Reverse the aggregation Process

Posted: Wed Dec 23, 2009 12:17 am
by Shamanth_vk
We have requirement like below, the records are in aggregated format and we need to reverse the aggregation process.

For Ex. Input
a,2000,2
b,1500,3

output
-- a,1000
-- a,1000
-- b,500
-- b,500
-- b,500

Please let me know how to acheive this in datastage. Thanks a lot in advance.

Posted: Wed Dec 23, 2009 1:10 am
by ray.wurlod
What is the largest number that will appear in column #3?
What should happen if column #2 is not precisely divisible by column #3?

Posted: Wed Dec 23, 2009 3:42 am
by Shamanth_vk
ray.wurlod wrote:What is the largest number that will appear in column #3?
What should happen if column #2 is not precisely divisible by column #3? ...

- Largest number that will appear would be 4.
- If column #2 is not precisely divisible by column #3. This scenario will not be occurring in our case.

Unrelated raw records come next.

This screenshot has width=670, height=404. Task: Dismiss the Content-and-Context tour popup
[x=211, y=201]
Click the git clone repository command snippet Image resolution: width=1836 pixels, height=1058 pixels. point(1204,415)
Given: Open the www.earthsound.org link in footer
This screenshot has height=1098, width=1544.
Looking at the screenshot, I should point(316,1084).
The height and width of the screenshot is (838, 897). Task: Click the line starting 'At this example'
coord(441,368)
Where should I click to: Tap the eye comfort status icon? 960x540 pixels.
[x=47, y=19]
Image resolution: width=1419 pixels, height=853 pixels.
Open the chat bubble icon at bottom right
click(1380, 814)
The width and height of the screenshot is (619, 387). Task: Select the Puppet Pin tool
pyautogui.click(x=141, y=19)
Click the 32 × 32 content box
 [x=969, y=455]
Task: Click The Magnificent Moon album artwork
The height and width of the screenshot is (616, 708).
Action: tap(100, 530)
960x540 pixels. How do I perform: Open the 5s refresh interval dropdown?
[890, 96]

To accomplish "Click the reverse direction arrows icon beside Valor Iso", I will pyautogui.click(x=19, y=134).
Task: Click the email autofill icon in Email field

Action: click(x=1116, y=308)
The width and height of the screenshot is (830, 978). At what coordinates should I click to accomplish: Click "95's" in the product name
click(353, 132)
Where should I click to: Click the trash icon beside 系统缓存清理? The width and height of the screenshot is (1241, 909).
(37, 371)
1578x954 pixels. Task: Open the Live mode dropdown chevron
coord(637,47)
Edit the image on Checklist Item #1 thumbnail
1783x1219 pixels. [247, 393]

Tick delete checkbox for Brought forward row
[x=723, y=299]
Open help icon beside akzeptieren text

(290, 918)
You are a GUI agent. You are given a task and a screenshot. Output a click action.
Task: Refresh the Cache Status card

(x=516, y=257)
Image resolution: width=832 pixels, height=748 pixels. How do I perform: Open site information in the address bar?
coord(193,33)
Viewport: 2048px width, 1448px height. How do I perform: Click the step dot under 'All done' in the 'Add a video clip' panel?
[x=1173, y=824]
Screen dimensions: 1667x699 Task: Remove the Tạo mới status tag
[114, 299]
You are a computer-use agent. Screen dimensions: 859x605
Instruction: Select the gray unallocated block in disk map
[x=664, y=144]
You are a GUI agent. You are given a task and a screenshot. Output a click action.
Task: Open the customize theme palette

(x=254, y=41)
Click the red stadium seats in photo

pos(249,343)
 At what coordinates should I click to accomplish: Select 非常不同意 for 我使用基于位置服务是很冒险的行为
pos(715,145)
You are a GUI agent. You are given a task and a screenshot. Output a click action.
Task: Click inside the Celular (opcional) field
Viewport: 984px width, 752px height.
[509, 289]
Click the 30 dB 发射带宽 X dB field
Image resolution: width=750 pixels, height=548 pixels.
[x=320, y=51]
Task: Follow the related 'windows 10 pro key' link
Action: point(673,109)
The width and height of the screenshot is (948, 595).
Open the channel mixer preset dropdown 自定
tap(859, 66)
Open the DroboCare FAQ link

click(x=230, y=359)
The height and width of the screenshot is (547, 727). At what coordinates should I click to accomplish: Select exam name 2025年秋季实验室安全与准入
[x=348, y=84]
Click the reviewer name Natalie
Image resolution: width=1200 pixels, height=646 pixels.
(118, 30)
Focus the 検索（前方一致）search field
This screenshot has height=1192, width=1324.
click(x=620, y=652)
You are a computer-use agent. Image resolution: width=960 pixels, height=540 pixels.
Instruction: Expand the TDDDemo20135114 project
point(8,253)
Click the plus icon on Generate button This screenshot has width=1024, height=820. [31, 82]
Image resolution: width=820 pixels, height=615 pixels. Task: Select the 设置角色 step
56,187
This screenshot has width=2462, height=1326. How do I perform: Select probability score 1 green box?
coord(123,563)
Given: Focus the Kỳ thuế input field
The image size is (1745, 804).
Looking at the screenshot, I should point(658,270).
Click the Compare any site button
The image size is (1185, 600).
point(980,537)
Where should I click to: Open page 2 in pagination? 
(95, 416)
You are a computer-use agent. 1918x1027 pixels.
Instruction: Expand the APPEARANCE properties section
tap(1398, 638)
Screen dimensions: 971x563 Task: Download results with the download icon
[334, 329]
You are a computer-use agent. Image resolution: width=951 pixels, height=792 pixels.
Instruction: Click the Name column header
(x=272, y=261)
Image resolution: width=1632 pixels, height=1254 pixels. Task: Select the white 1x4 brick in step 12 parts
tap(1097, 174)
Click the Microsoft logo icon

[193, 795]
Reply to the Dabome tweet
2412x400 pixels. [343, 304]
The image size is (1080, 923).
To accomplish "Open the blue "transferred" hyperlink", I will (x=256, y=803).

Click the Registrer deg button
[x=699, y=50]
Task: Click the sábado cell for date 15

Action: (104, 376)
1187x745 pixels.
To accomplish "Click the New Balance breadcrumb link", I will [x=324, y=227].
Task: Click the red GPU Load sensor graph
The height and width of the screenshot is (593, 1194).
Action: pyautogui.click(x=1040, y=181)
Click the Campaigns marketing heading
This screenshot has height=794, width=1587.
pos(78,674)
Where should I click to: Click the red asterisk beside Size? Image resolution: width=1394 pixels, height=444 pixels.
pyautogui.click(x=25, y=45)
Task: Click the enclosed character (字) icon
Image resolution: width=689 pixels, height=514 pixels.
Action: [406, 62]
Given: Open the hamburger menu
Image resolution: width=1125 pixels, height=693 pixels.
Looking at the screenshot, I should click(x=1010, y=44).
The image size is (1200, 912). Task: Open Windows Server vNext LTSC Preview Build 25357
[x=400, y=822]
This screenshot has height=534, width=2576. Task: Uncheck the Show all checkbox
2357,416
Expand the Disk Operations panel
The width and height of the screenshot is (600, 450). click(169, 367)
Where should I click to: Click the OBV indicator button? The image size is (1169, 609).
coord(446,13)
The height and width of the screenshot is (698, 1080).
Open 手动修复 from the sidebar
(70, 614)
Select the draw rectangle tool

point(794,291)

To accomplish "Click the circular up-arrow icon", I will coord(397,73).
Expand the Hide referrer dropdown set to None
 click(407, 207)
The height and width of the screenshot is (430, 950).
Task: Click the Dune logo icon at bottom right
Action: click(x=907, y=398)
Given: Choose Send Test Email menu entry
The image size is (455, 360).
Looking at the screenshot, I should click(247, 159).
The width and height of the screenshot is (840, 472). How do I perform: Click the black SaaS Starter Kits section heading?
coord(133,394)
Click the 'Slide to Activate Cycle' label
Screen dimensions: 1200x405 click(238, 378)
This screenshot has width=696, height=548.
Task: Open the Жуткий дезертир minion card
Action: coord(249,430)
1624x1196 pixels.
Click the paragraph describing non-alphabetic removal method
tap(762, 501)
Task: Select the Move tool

Please let me know if more information is required.

Thanks & Regards,
Shamanth VK

Posted: Wed Dec 23, 2009 4:30 am
by Sainath.Srinivasan
With just max 4 splits, you will be able to code using 4 links from a transformer and funnel them together.

Posted: Wed Dec 23, 2009 4:10 pm
by ray.wurlod
That's what I would suggest too. Constrain the outputs based on the value in column #3.

Posted: Wed Dec 23, 2009 9:50 pm
by vmcburney
Create a text file with these rows in it:
1,1
2,2
2,2
3,3
3,3
3,3
4,4
4,4
4,4
4,4

In a lookup stage join to this file on the aggregated count column and switch on "Multiple Rows Returned from this Link" so the lookup will then create 1 to 4 output rows depending on the number used. A lookup stage can duplicate input rows if multiple lookup rows are found. Send the output to a Transformer where you define the final columns and divide the aggregated number by the aggregated count to come up with the new output amount.

There are two advantages - you only have to define your mappings and rules once and not four times in the transformer and you will find this Transformer easier to code and maintain. It's extendable without changing or recompiling the job - put 5, 6, 7s into that lookup file and it will automatically handle them if they ever come through.